How do students choose their sources? After finishing the video I created about “authority of sources” I have come to the conclusion one thing I’d like to know more about is how students make those choices, so I can include their thoughts in the video as well.
So I’ve been talking to students when they’ve been in the library and asking them about how they choose sources on our student blog, so I can eventually include that.
I struggle sometimes when a class comes in with “convincing” even the teachers not to have students just “google” every topic, much less convincing the students. We all know Google can be very effective as can Wikipedia, obviously, for a first crack at a project.
(Many of our teachers do ask students to include book sources, or allow Wikipedia as background but not as a source, or only allow one online encyclopedia, etc., so they are trying to get students to explore a variety of sources.)
However, at our campus, since most of our students are college bound, I also feel that it’s important that they are aware of databases and the deeper web. They may rarely “walk into” a college library because they’ll be using the online databases from their dorm rooms, most likely, if they discover them. I feel it’s important as librarians that we make sure students discover them, despite all the downsides, like the more difficult entry way, the fact that selection of sources may be required, etc.

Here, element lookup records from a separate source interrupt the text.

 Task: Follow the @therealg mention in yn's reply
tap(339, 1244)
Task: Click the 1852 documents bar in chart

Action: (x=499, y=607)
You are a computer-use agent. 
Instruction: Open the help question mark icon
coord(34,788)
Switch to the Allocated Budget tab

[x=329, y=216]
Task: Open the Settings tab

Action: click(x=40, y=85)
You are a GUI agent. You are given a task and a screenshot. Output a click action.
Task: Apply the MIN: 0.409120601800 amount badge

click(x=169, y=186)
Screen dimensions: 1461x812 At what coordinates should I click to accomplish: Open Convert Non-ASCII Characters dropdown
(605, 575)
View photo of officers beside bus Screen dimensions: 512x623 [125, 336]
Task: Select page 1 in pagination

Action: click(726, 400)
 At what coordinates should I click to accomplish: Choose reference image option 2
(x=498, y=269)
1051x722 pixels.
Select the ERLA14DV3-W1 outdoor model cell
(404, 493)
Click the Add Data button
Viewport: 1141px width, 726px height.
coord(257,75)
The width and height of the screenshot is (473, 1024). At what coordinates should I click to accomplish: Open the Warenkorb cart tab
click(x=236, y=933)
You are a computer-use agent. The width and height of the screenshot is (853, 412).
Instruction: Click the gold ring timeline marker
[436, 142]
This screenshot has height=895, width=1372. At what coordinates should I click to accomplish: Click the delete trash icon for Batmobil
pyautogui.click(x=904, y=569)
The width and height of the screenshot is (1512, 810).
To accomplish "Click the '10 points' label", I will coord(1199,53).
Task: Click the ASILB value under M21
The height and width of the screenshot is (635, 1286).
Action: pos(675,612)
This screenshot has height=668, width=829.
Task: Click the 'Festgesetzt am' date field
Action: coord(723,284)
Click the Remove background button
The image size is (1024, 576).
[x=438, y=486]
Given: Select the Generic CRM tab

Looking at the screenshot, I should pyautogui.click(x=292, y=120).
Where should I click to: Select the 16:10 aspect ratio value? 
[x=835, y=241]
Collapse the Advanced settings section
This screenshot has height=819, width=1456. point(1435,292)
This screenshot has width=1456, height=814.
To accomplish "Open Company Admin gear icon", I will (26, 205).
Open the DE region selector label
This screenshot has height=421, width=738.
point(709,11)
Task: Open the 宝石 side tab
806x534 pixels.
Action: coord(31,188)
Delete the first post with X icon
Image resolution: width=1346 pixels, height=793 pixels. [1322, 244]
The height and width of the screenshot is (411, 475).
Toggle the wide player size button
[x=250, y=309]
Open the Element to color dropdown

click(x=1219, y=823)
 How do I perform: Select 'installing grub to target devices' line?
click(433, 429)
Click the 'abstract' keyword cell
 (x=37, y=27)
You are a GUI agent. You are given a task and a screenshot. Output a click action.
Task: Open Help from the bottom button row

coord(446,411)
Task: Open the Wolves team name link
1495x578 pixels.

I do understand that we need to, as Doug Johnson says, work with the students we have, so I think it’s important to understand how they approach this and how we can scaffold what they are doing.
For example, can’t we work with them on how to use Wikipedia more effectively(checking the background discussions on their topic?) or how to use Google’s more advanced searching when needed?
And on her blog, The WebFooted Book Lady ponders what is good enough for our students?
“In my job as a teacher librarian I ask myself the “Is this information good enough?” question all the time. Is the activity, or skill the student is practicing more important than the validity of the actual data they are using?”
She goes on:
“The real question should be ‘Are we giving our students the skills to become discerning, ethical users of information?’ Is what we are teaching them good enough?”
Joyce Valenza asked this question at NECC as well.
Do we want our students to be getting what is “good enough”? Or do we want them to push past the obvious, dig deep, think, question and choose what is best in their fields? After all, they will be our presidents, legislators, and CEO’s.
Question is–Do we want leaders who settle for “good enough”?